WORK INSTRUCTIONS |
The answer is every line of the records that holds the word "will", copied in full.

LISTED RECORDS |
########
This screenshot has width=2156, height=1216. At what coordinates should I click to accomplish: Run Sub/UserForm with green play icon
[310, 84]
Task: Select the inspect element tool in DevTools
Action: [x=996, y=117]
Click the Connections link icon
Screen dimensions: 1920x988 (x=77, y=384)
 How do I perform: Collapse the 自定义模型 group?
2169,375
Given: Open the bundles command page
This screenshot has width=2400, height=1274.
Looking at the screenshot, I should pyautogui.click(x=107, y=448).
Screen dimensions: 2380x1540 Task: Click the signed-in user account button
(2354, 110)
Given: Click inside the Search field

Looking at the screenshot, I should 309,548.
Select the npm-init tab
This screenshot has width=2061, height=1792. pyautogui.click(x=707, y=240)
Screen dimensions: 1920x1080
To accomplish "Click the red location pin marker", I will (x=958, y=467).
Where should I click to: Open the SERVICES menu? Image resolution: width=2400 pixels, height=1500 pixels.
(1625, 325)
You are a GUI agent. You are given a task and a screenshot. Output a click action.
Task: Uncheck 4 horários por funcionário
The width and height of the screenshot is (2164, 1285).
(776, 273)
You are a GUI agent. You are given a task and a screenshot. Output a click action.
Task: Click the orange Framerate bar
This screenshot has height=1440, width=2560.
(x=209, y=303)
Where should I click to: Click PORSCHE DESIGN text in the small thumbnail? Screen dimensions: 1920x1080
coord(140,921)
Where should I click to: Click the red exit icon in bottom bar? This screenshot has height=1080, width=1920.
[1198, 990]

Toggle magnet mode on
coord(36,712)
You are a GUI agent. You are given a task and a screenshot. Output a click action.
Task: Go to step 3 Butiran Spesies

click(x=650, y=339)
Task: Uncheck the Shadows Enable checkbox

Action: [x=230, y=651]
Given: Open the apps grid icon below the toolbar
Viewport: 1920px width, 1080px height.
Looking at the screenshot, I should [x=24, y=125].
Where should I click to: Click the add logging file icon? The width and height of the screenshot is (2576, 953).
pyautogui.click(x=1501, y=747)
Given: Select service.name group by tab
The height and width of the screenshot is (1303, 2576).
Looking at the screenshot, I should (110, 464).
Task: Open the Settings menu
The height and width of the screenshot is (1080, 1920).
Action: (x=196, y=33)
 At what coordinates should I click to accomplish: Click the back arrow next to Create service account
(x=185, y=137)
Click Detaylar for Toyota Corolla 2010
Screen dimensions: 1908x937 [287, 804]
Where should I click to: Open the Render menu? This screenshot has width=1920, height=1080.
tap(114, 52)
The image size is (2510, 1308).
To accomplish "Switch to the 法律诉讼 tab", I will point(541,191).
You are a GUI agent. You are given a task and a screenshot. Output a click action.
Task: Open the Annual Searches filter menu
########
TASK RESULT |
To accomplish "Click the red location pin marker", I will (x=958, y=467).
To accomplish "Switch to the 法律诉讼 tab", I will point(541,191).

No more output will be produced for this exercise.